**What needs to be done:**
Convert everything in the records below from the line containing "I will pos(212,339)." down to the line containing "Looking at the screenshot, I should tap(1443, 34).", both lines included, into a two-column CSV with the columns instruction and response, one row per record. Put each record's text and its answer in a single quoted field, replacing line breaks with spaces.

**Data in this exercise:**

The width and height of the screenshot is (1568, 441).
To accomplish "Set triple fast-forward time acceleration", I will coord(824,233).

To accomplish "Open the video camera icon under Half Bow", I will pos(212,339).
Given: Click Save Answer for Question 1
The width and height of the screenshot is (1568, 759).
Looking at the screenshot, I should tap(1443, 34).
* * *
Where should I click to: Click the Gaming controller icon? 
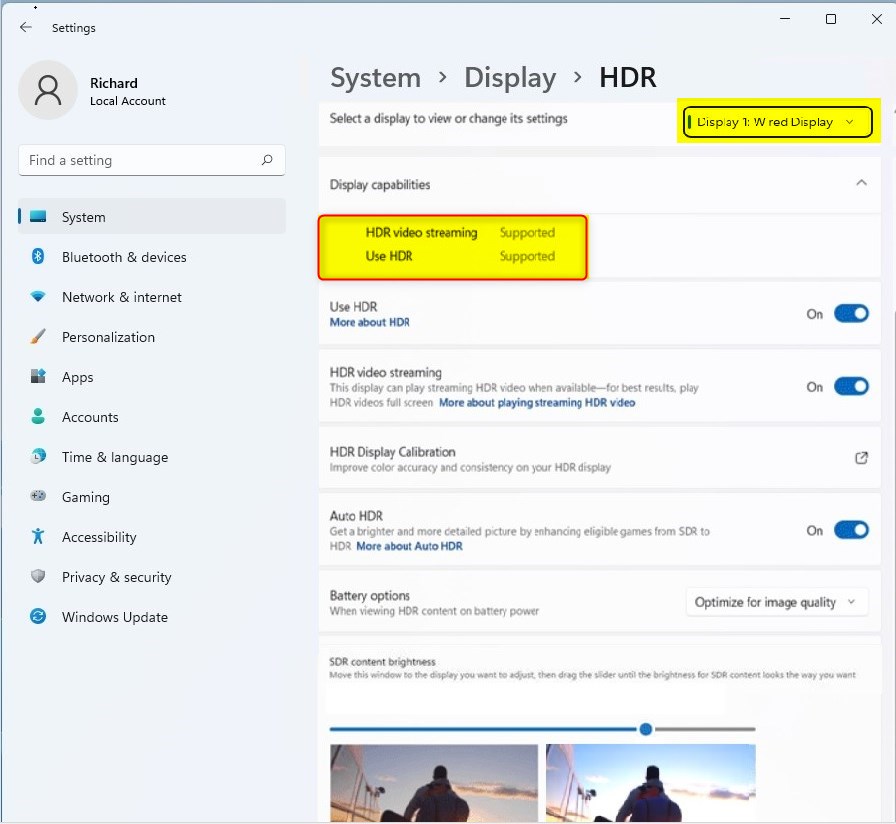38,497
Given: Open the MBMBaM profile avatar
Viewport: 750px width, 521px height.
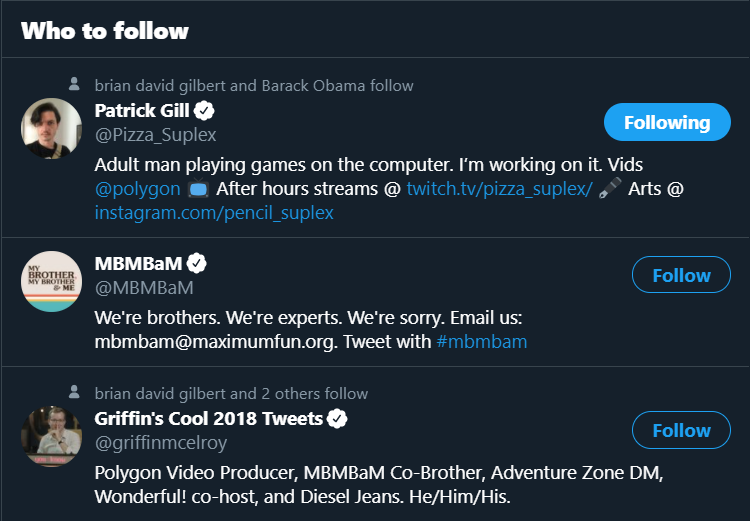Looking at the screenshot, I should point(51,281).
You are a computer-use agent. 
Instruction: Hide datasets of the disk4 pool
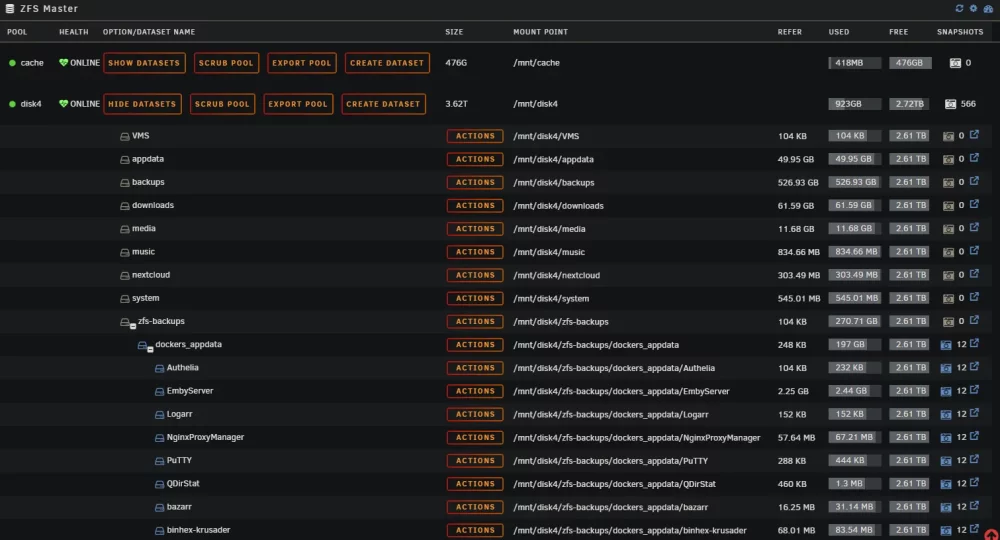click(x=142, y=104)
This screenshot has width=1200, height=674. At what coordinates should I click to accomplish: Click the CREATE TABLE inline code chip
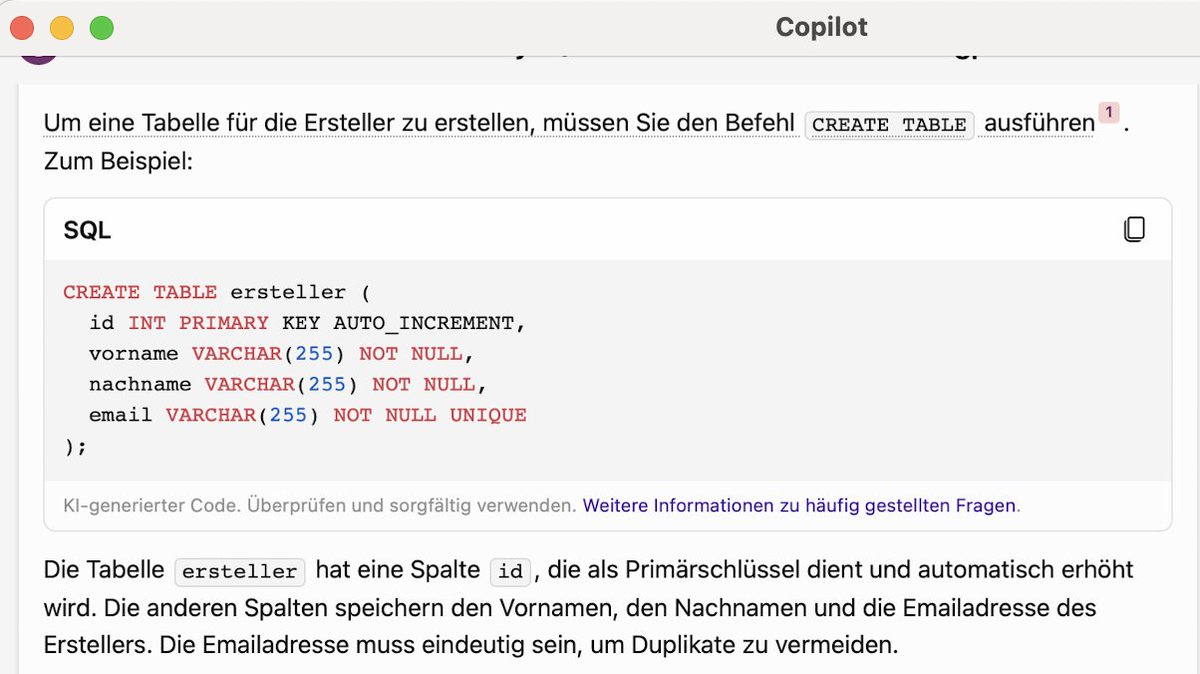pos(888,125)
==
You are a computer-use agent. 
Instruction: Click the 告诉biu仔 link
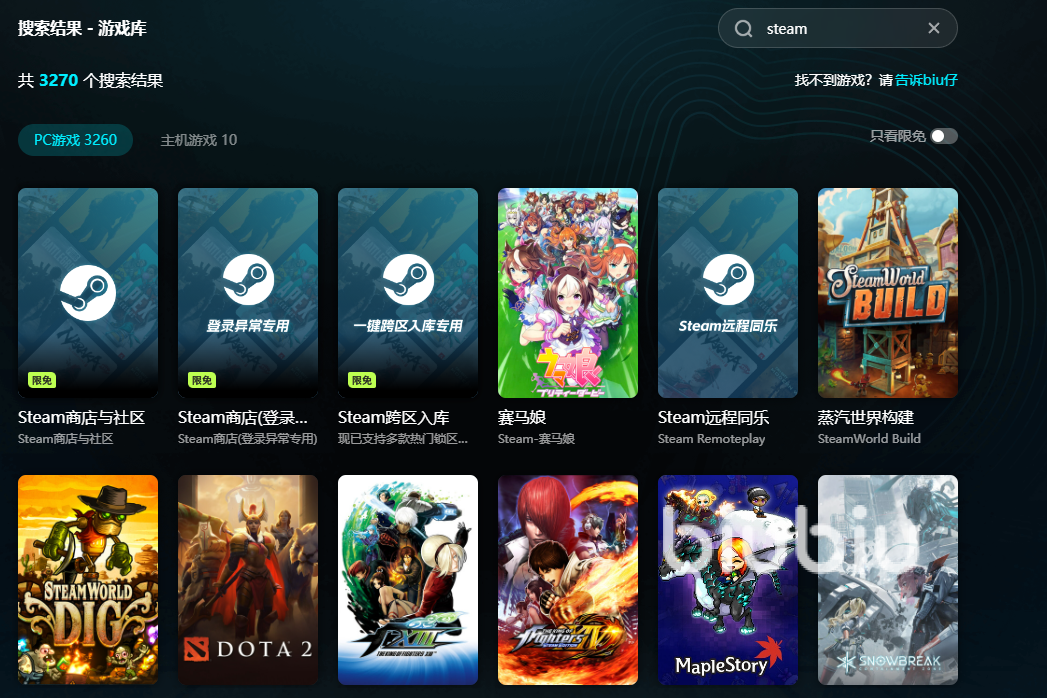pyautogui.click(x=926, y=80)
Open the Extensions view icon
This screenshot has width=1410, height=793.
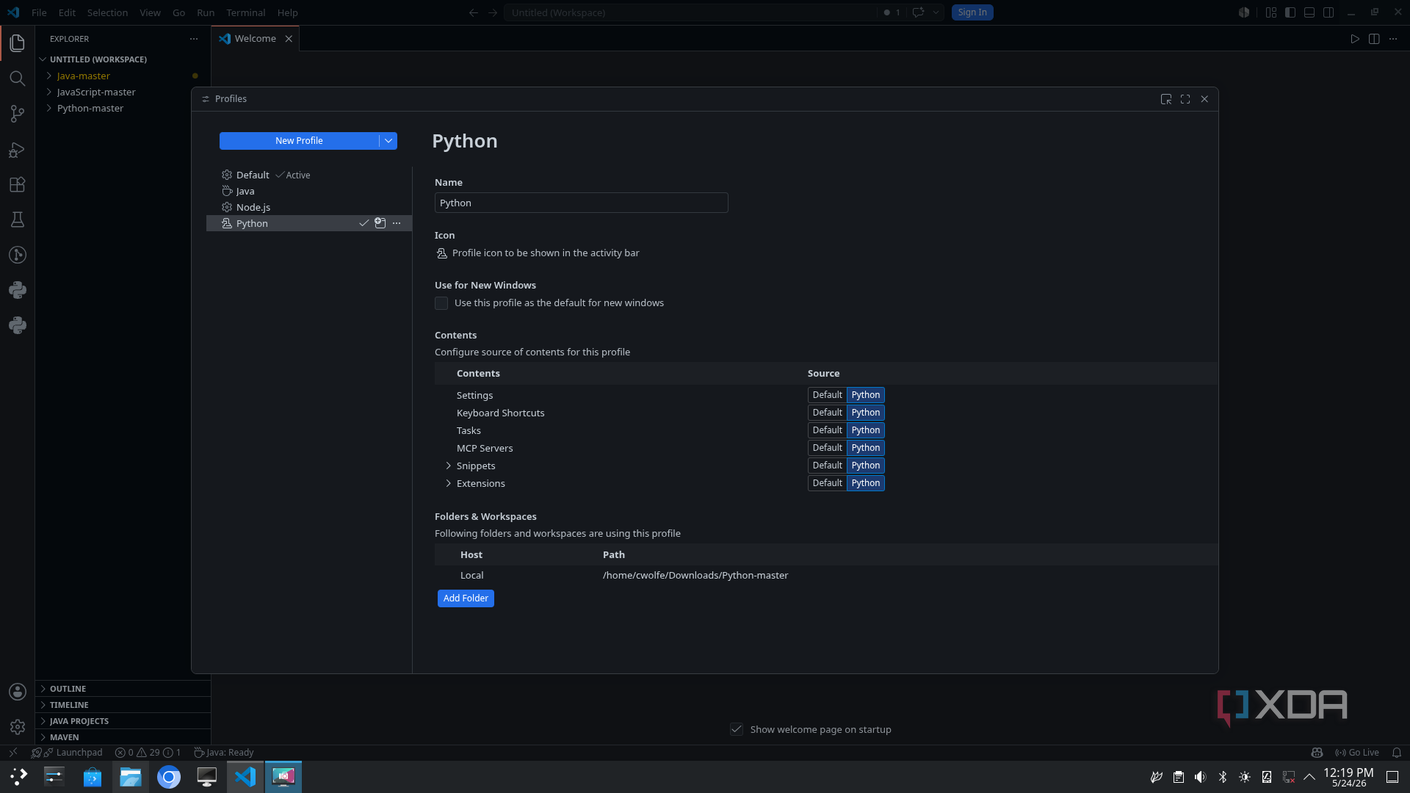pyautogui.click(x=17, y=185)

**Answer to this exercise:**
instruction,response
"To accomplish ""Open the video camera icon under Half Bow"",","I will pos(212,339)."
"Given: Click Save Answer for Question 1 The width and height of the screenshot is (1568, 759).","Looking at the screenshot, I should tap(1443, 34)."